(Given exercise): Write out the lines of the listing from the line containing "Click the Firebase flame logo" through the line containing "Task: Open the General tab", inclusive, and nothing else.

# Start of Extracted data

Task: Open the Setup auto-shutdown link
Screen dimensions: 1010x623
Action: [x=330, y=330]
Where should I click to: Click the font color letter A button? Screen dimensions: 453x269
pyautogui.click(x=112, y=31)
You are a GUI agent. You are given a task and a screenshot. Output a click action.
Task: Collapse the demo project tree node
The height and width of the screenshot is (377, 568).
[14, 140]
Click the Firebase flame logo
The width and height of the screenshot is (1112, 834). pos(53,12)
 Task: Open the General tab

# End of Extracted data
# Start of Extracted data

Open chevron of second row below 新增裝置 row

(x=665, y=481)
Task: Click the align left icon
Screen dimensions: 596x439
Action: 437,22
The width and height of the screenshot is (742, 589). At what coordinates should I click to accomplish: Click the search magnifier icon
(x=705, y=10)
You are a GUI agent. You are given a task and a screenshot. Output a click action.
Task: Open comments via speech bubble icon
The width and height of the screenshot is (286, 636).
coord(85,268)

# End of Extracted data
# Start of Extracted data

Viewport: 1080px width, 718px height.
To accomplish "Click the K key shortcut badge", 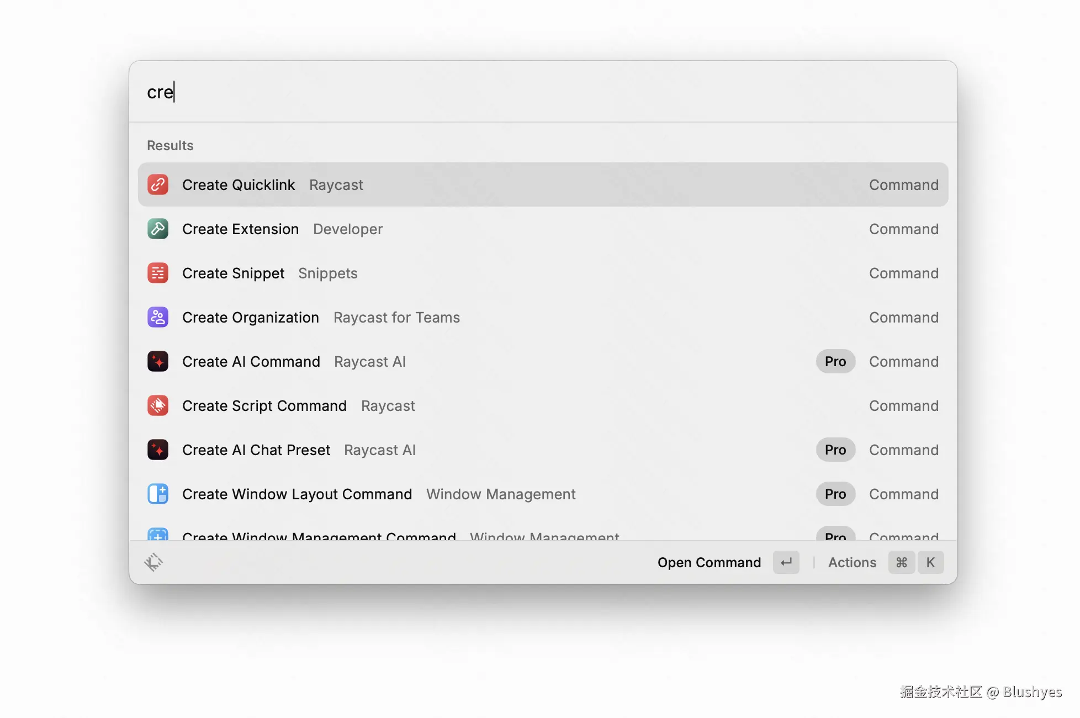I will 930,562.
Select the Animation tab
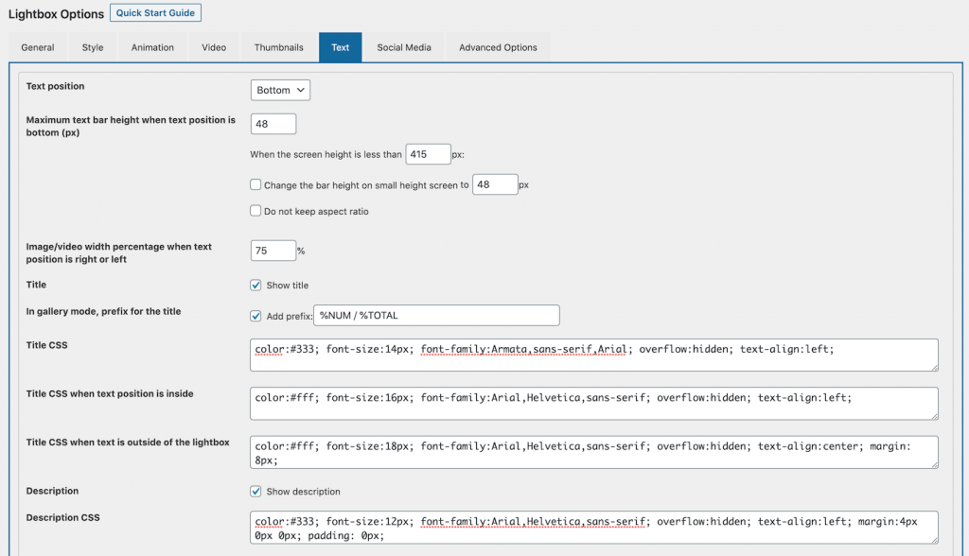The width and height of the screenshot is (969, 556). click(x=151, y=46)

# End of Extracted data

(Reply):
Click the Firebase flame logo
The width and height of the screenshot is (1112, 834). pos(53,12)
 Task: Open the General tab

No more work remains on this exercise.